# Seachem Excel vs CO2 Injection



## Aquarius (Dec 5, 2012)

Sorry if this post has been done a few times but I was wondering if there was a major difference between the Seachem Excel and the real CO2 injection (tanks). I am planning on running a planted tank with a medium amount of live plant coverage. I already have played with and have a supply of Seachem's Excel, Flourish and Prime. I am wondering if the Excel works well enough that I won't have to play around with yeast DIY systems or actual CO2 tanks. If so, that will be great. I am planning on planting hair grass, some amazon swords and maybe some ribbons. What do you think? 

*c/p*


----------



## dalfed (Apr 8, 2012)

Co2 injection will speed up plant growth, but most plants will grow fine (just slower) without. You must match co2 lighting and fertilization to arrive at best plant growth. Dosing with excel medium lighting root tabs for the hair grass and ribbons (I'm assuming some type of val) and flourish for the swords you will get good growth. If lighting is too high you will see alot of algae, too low and plants won't grow as fast. 
In answering your question there is a huge difference between excel and co2 injection mostly on the time it takes to achieve the growth most want.


----------



## Aquarius (Dec 5, 2012)

Yeah, I am not overly concerned with growth rate. I am more concerned with longevity of plants. I am able to buy plants of certain heights already and with the exception of dwarf hair grass, I don't care how fast they grow. I am tired of the plants that I have planted staying healthy for 3-4 weeks and then looking crappy. I am going to re-gravel the tank with eco-complete underneath and then start fresh. 

On another note, how long (if ever) do you keep the eco-complete? I've read that it doesn't break down. Will I get a few years out of it or is it something that needs to be changed periodically?


----------



## dalfed (Apr 8, 2012)

I have never used it myself but lots do and I have never heard of them replacing it. Hopefully Jrman reads and posts an answer for you.


----------



## rtmaston (Jul 14, 2012)

im using the seachem roots taps.thay do a great job.just place it next to the root of the plant and put a new one in ever couple of months or so.plants grow perty fast and good green.


----------



## jrman83 (Jul 9, 2010)

The two items should never be mentioned in the same sentence, really. Excel is a good product but it will never compare to using CO2. I know what the label may say on the Excel bottle, but would never consider it some "other" form of CO2. If your light is high enough to drive the need for CO2, Excel will not fill that need.

Work to complete:
A) In the thread on Seachem Excel and CO2 injection, what does Aquarius plan to put underneath the new gravel?
B) Carry on the thread on Seachem Excel and CO2 injection from the point where it stops.
The records have no role in the work on this thread.

Dataset rows:

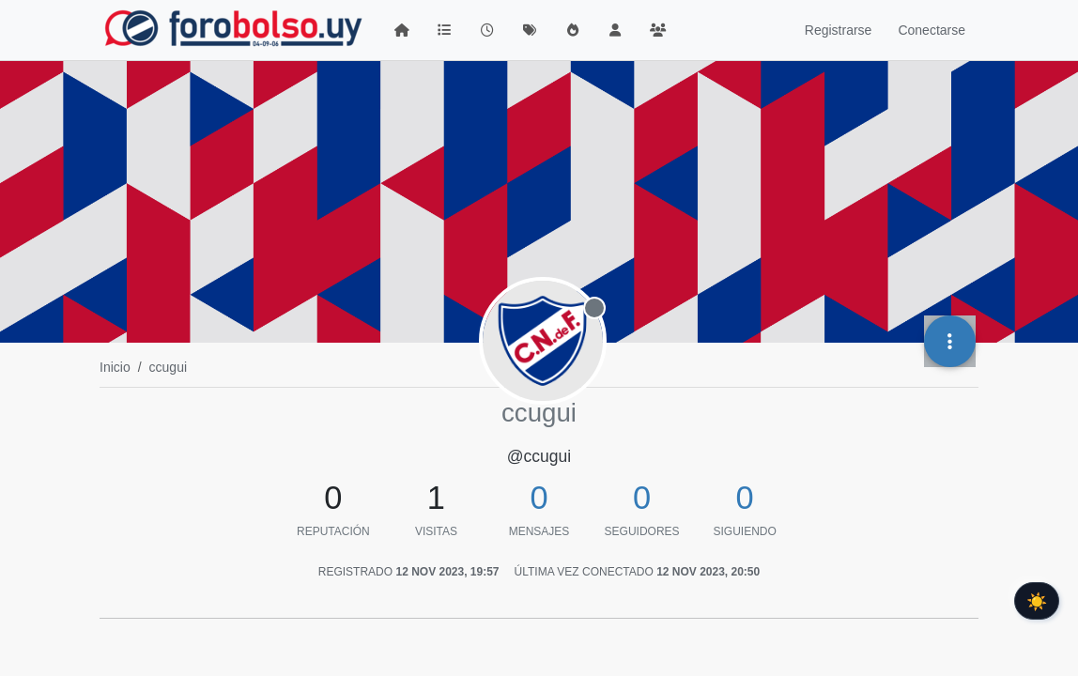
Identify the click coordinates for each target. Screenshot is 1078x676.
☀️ (1036, 601)
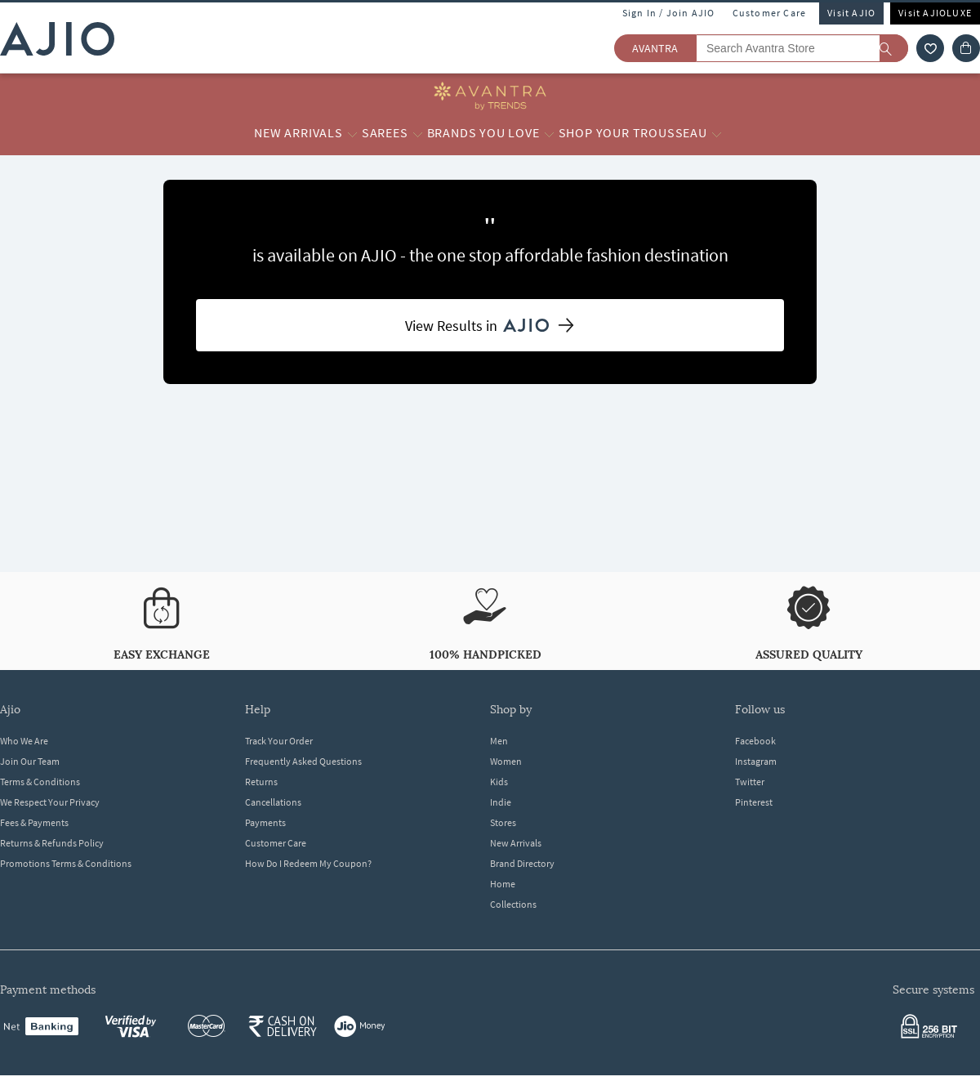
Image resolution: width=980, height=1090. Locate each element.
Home (502, 884)
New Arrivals (515, 843)
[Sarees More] (417, 133)
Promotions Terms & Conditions (65, 863)
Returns (261, 781)
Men (499, 741)
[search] (894, 48)
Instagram (756, 761)
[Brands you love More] (549, 133)
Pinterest (754, 802)
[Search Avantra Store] (802, 48)
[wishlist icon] (930, 48)
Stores (503, 822)
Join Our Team (30, 761)
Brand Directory (522, 863)
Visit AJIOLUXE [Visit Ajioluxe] (935, 13)
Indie (500, 802)
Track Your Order (279, 741)
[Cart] (966, 48)
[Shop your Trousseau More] (716, 133)
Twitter (749, 781)
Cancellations (273, 802)
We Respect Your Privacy (50, 802)
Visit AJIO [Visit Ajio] (851, 13)
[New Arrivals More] (352, 133)
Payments (265, 822)
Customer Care (770, 13)
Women (506, 761)
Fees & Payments (34, 822)
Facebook (755, 741)
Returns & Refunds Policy (52, 843)
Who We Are (24, 741)
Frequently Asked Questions (303, 761)
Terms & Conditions (40, 781)
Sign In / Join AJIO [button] (668, 13)
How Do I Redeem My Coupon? (308, 863)
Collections (513, 904)
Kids (499, 781)
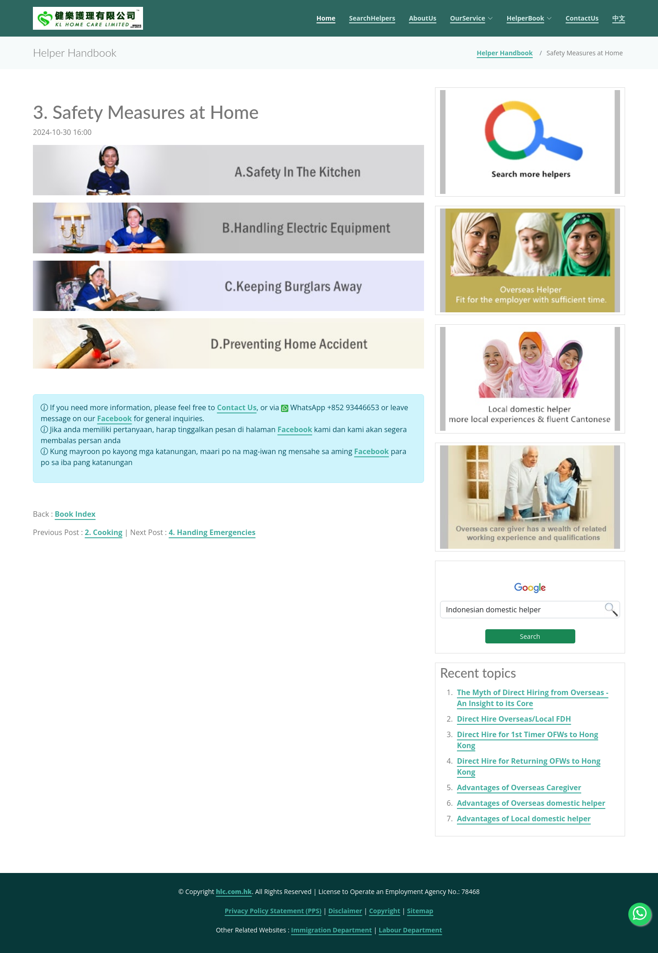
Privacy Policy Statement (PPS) (273, 910)
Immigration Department (331, 930)
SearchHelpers (372, 18)
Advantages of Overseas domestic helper (531, 803)
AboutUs (422, 18)
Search (530, 636)
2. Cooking (103, 532)
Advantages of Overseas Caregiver (519, 787)
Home (326, 18)
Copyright (384, 910)
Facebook (114, 418)
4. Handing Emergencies (212, 532)
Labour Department (410, 930)
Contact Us (237, 407)
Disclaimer (345, 910)
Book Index (75, 514)
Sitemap (420, 910)
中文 (618, 18)
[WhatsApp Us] (639, 914)
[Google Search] (530, 609)
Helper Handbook (505, 52)
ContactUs (582, 18)
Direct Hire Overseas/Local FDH (514, 719)
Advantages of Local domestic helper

Task answers:
A) Eco-complete.

B)
----------



## Gizmo (Dec 6, 2010)

Excel, from my understanding, is exponentially more expensive than a pressurized CO2 system to achieve the same goal. The initial capital investment isn't as high as pressurized CO2, but it rapidly catches up.


----------



## oldpunk (Dec 9, 2012)

Aquarius said:


> On another note, how long (if ever) do you keep the eco-complete? I've read that it doesn't break down. Will I get a few years out of it or is it something that needs to be changed periodically?


It lasts forever. It doesn't break down.


----------



## Gizmo (Dec 6, 2010)

I think substrate loses some of it's "potency" (mineral content or CEC, I'm not sure), over the span of years, after which root fertilizer tabs may be needed. But as to how long Eco Complete lasts for, I'm inclined to agree with Oldpunk, at least for a *very* long time, if not forever.


----------



## Aquarius (Dec 5, 2012)

Appreciate the replies. I currently have Seachem Flourish and Flourish Excel. I plan to use them in conjunction with the new lights and substrate to get a planted tank up and running. I have been keeping my eyes open for some co2 injection kits that are relatively small and easy to use. I am quite familiar with industrial sized CO2 set-ups and assume it would be similar on a smaller scale but not sure that I will need the whole set-up just yet. I don't need fast growth, ...just looking for a "green" tank that keeps my fish happy.


----------



## Gizmo (Dec 6, 2010)

I know Jerry (jschwabe) is looking to sell a high pressure regulator, if you're interested in starting down that path...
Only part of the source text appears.